New American Wing

Self-released, USA, CD

       Your local big art museum, which if it isn't attached to the Dream Whip theory of art some museums essay (in which Dali daymares stand cheek-by-jowl with Grandma Moses rural miniatures and other imponderables far less ponderable), most probably has an American Wing. That's where they put the Basquiats, the Koonseses, the Warhols, and so forth.

       New American Wing, a witty trio who are worthy of their name and its attendant irony, paste together differing musical bits and build delightful little examples of box reconstruction and rethinking. You know, the box everybody seems to want to think outside of.

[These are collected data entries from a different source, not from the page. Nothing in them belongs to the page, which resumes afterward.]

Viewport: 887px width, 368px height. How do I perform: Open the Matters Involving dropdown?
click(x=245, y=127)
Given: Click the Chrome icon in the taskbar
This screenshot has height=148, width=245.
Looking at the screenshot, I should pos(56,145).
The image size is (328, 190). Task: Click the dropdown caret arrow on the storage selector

       Cellist Erica Sattin, guitarist Dan Raimi, and trumpet player Jacob Varmus will set up a grave-faced bossa nova with some wintry Northern European underpinnings ("The Hare"), follow on its heels a buzzsaw, Monklike humoresque for all voices ("x"), and cleanse the aural palate thereafter with a trance ballad of sorts that is not without its own humor or pathos ("Third Man"). Sometimes there's both at once.

       No mood is held for so long that it becomes oppressive or hackneyed (listen for Raimi's folky strumming under Sattin's dour bowing while Varmus lays out in "Over and Over"). As soon as you're used to one motif or one attitude, another follows on just as thoughtful or arresting.

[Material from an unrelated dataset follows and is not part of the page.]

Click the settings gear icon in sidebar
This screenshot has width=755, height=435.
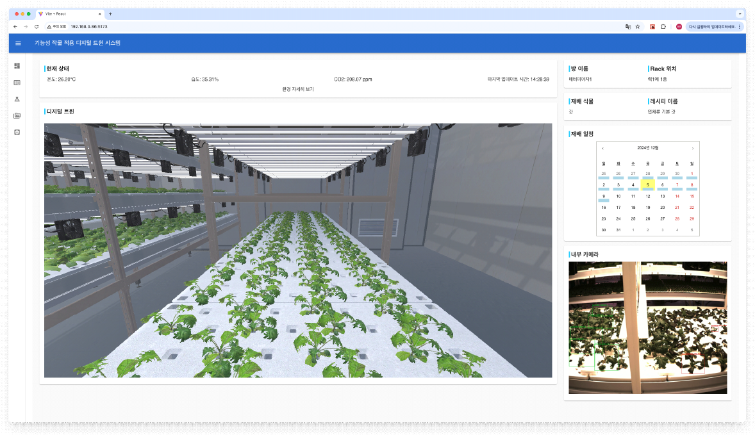pos(17,132)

       A cover of Carl Testa's "Line Drawing #18" gets as concentrated a reading from Raimi as Marc Ribot has been known to do for John Zorn's klezmer-for-Schostakovich-fans chamber Masada project, and Varmus's clouds of muted trumpet lend a sweetness to the cello-swathed "Toxic." Which isn't.

       In fact, New American Wing are mixing musical imperatives ably in a way only Dave Willey's Hamster Theatre has been doing (oh, yes, Montreal's favorite sons Miriodor have as well--they're just a lot more electric about it). And although you will be able to shriek, as my fifteen-year-old son did while I was playing this repeatedly, "It's not loud enough. I can still hear myself think!" well, why would we like to avoid that at all costs? I believe you'll be able to reply with some spunk, "Exactly the point."

       Get this. Lovely Eric Carle-like cover of a winged centipede (hence the irony) by Lizzie Taylor.